Copy out the lines below again, everything from the line containing "This screenshot has width=676, height=707." down to the end of the lines, leaving out the pictures.

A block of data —
[Begin]
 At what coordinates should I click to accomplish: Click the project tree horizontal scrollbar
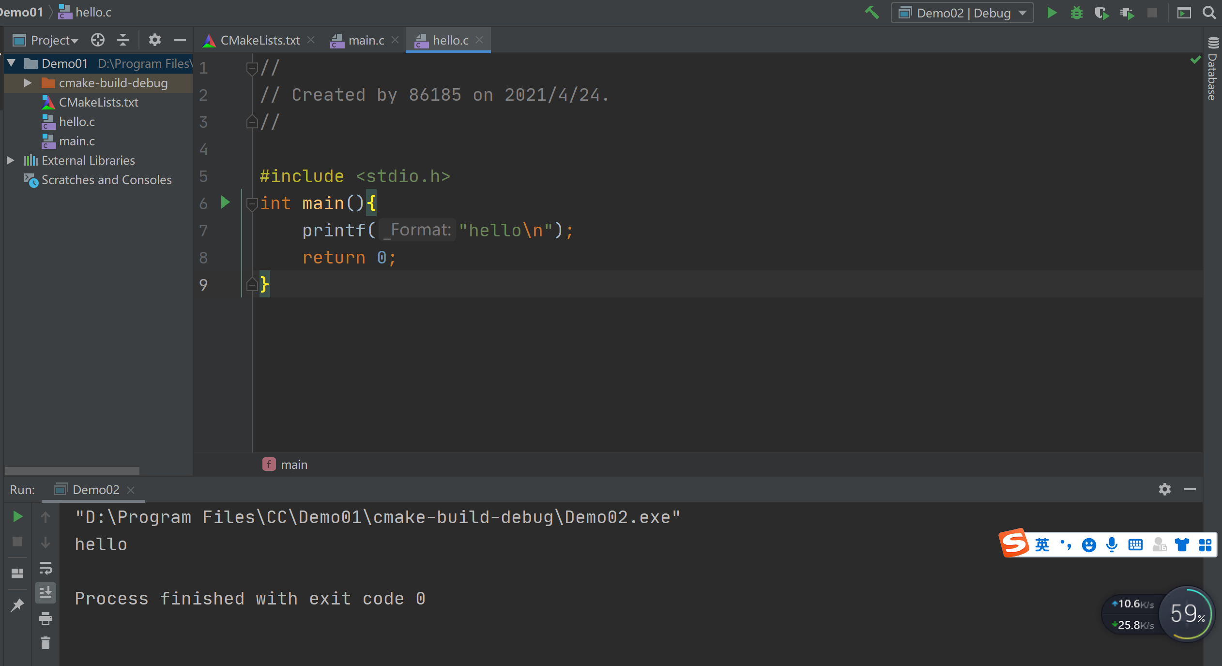72,470
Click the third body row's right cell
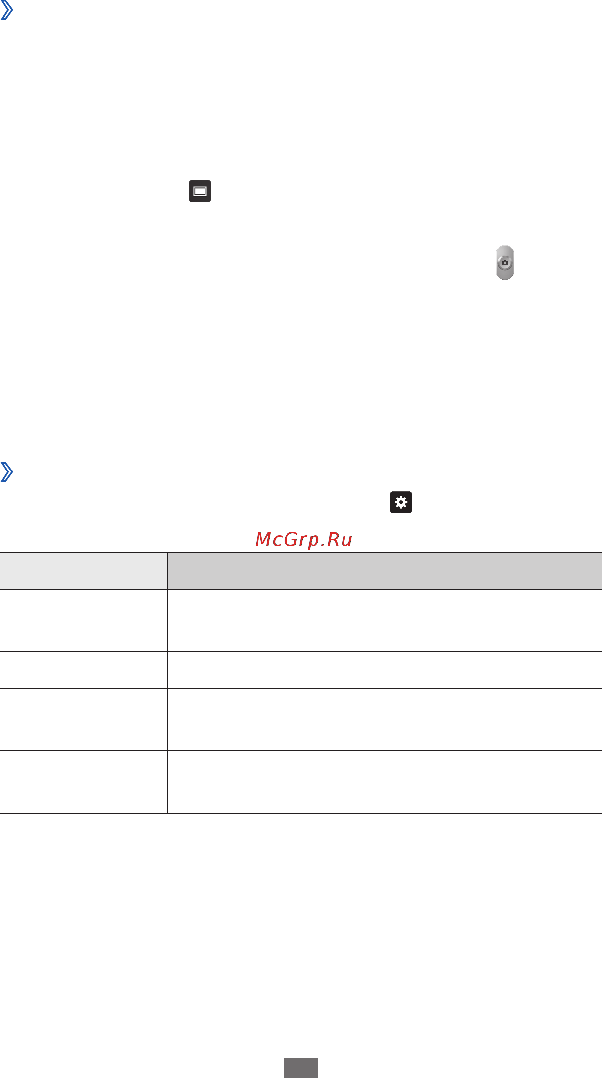602x1078 pixels. click(385, 720)
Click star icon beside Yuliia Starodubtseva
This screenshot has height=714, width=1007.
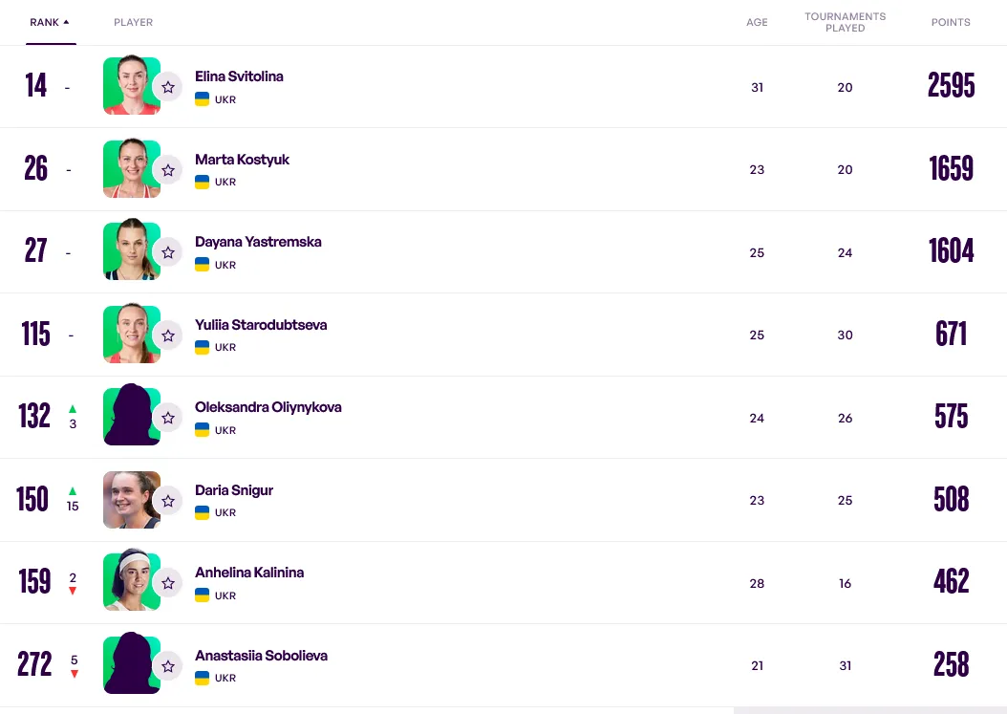(x=168, y=335)
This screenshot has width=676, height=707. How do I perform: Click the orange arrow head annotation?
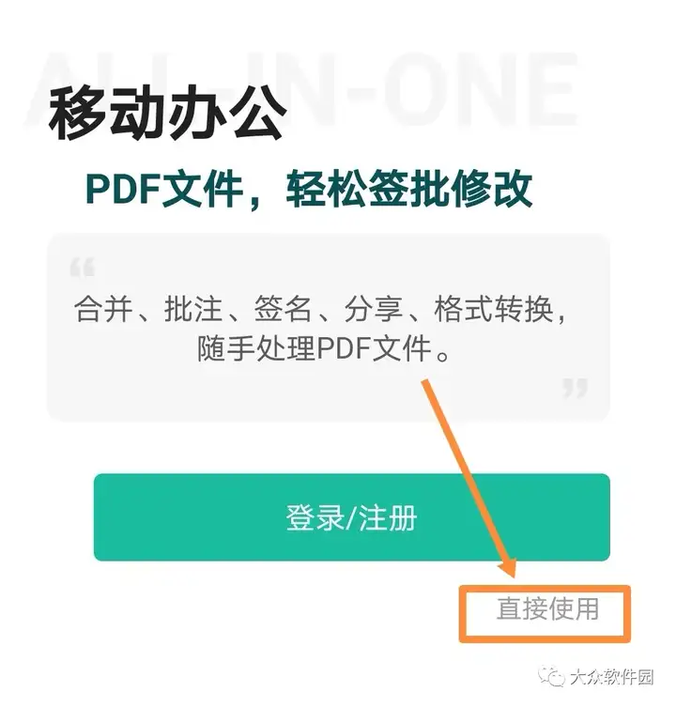[x=508, y=567]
[End]
Exercise output —
This screenshot has width=676, height=707. How do I perform: Click the orange arrow head annotation?
[x=508, y=567]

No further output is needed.